SOURCE EXTRACT -
Hank had three daughters with his first wife, one son with Anne-Marie, and two stepsons. His youngest daughter recalled once hearing that the officers on the police force teased him (lovingly, I’m sure) when he had a third daughter. But it didn’t matter. His heart was soft, so soft; Having daughters suited him. Yet, he could be tough when needed too. He was his kids’ protector and defender, and fatherhood caused him plenty of worry! The first time his oldest daughter (a teenager at the time) drove to the house on Christmas morning, she took a wrong turn, and the girls were lost. An hour later when they finally showed up, he had the police scanner on – listening for accident reports – and he was pacing. Relief immediately came over this face.
He was the first to show up if his children were in a troubled situation – always just a phone call away, no matter the distance. No questions asked. He was just there if they needed him.

GIVEN INFORMATION -
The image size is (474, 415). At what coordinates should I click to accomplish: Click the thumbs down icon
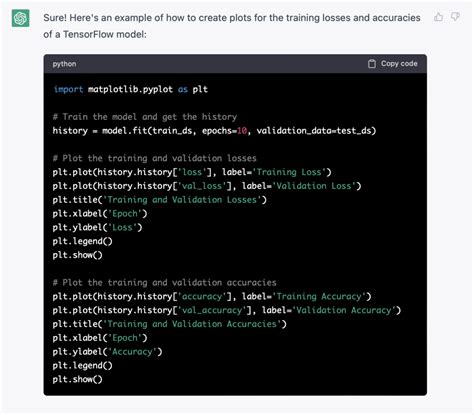(455, 17)
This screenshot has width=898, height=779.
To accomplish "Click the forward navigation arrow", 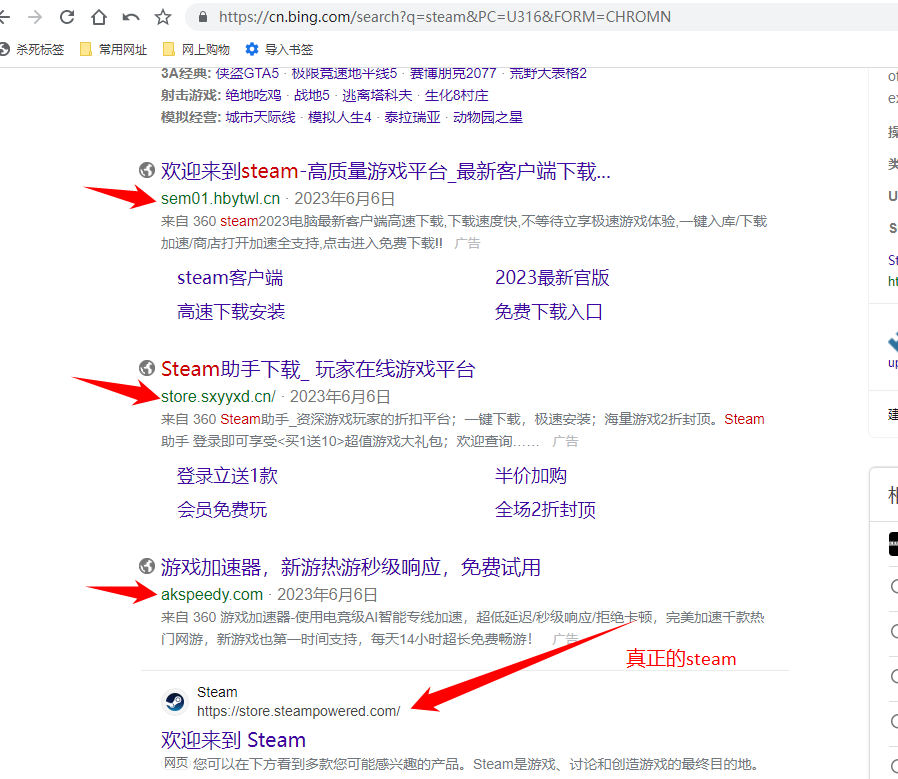I will point(36,17).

TO DO -
#1 Duplicate the passage about Hank between "He was the first" and "they needed him.", inclusive.
#2 From the passage about Hank, list each group of his children along with how many are in it.
#3 In the passage about Hank, what was he listening for on the police scanner while his oldest daughter was lost on Christmas morning?

SET OF ANSWERS -
#1
He was the first to show up if his children were in a troubled situation – always just a phone call away, no matter the distance. No questions asked. He was just there if they needed him.

#2
- Three daughters, with his first wife
- One son, with Anne-Marie
- Two stepsons

#3 Accident reports.